Untested, but looks like it should work. Will only find "year" at the start of the field or after an & character.

03-20-2009, 03:28 PM
I managed to extract the data I wanted with :

SUBSTRING_INDEX(SUBSTRING_INDEX(CONCAT('&', my_field), '&myvalue=', -1), '&', 1) AS 'myvalue'
FROM mytable
WHERE <some cond>

Old Pedant
03-21-2009, 07:18 AM
Ahhh...I misread your problem!

You wrote "The special field order in the database field can vary," and I read that to mean that the actual field *name* varied, as well!
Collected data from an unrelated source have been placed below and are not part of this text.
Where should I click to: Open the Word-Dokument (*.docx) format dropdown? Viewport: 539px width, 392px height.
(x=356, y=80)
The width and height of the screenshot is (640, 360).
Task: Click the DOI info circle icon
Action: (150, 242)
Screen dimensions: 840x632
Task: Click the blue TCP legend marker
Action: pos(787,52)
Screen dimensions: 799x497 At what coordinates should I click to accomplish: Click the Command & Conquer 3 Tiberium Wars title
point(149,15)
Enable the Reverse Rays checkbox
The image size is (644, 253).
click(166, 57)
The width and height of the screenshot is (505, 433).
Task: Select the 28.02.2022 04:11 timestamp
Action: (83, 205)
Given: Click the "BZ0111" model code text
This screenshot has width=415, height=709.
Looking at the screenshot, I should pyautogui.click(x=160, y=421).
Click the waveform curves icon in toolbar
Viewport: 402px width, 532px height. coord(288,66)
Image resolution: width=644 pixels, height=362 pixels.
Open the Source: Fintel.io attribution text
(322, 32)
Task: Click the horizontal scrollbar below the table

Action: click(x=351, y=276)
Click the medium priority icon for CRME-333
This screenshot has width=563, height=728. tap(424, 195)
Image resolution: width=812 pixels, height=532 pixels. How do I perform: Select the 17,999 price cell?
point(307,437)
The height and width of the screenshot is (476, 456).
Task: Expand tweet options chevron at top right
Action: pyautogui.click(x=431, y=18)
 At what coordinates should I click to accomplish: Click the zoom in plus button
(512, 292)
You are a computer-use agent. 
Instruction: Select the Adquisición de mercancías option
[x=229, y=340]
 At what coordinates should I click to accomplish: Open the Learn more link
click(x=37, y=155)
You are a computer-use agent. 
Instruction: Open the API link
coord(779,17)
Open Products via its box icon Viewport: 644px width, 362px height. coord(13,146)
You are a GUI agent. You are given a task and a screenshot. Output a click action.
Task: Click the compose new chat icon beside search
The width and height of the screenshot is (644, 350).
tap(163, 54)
So I kind of assumed you were going to need to be finding a set of possible field names.

Yeah, your trick with substring makes eminent sense.

10-18-2010, 05:17 PM
Can someone help me out on a variation of the same problem?

I have data in the form of "@abc blah blah blah" and "blah blah @xyz blah blah"

How can I extract "abc" and "xyz" from query???

Thanks for the help...

Old Pedant
10-18-2010, 08:09 PM
Again, in MySQL, you can only use a regexp in the WHERE clause. It's kind of useless in the SELECT.

So you would have to use ordinary string manipulation in the SELECT.

Unless it is direly important that this be done in the SQL query, I'd just use WHERE to find the records with content like this and then extact the actual strings in PHP/JSP/ASP/whatever you are using with MySQL.